Concerns over housing affordability and tenant displacement dominated Thursday night’s public hearing in the West Bronx, as local tenants, workers and activists grilled city officials on the proposed rezoning of Jerome Avenue.

About halfway through the evening at Bronx Community College, advocates piled into the hall toting signs, sporting bright orange and yellow t-shirts, and injecting an impassioned and, at times, angry energy into proceedings.

“This plan is nothing less than a snatch and grab,” said Karen Smith, a Bronx resident.

The city was holding a hearing to gauge public reaction to draft plans to rezone 73 blocks of Jerome Avenue, published in August. It says that the controversial plans will create thousands of new homes.

Audience members, however, repeatedly argued that the rezoning plans would not, as they stand, help existing local residents, but instead hike already high rents and empower abusive landlords.

“No one asked the city to come into my neighborhood.
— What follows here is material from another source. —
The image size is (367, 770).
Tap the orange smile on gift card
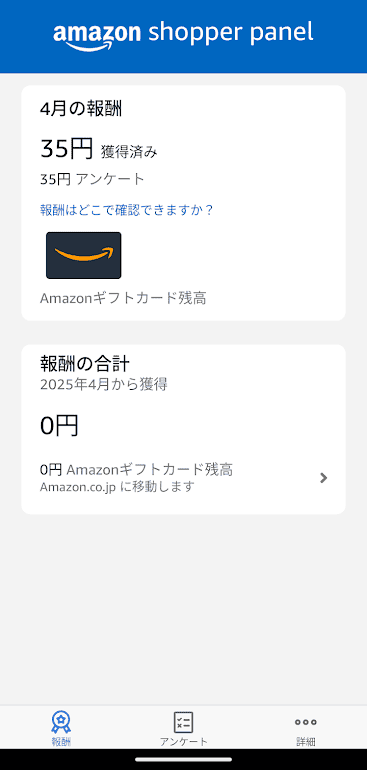tap(84, 254)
That’s like forcing your way into my apartment and making changes so that other people can come in,” said Carmen Vega-Rivera, a leader of the tenant advocacy group Community Action for Safe Apartments, known as CASA.

“Mi casa no es su casa,” she rallied to sustained applause, meaning “My home is not your home” in Spanish.

Pedro Estevez, President of the United Auto Merchants Association, also raised the likely displacement of Jerome Avenue’s car repair shop industry.

As speakers lined up at the microphone, sporadic chants of “Whose Bronx? Our Bronx,” and “Si se puede,” or “Yes we can” in Spanish, echoed under the hearing room’s vaulted dome roof.

One speaker, meanwhile was harangued after standing up in support of the rezoning.

Residents were organized by member groups of the Bronx Coalition for a Community Vision, including CASA and the North-West Bronx Community and Clergy Coalition. Unions including Laborers Local 78, which represents hazardous waste handlers, and 32BJ, which represents property services workers, were also out in force.

“The draft seems too dogmatic to me. Everything seems like it’s written in stone,” said Reverend Dr Raymond Rivera, President of the Latino Pastoral Action Center, another member of the Coalition.

Earlier in the evening elected officials and community board representatives had addressed a largely empty auditorium. All expressed support for the rezoning, with some reservations.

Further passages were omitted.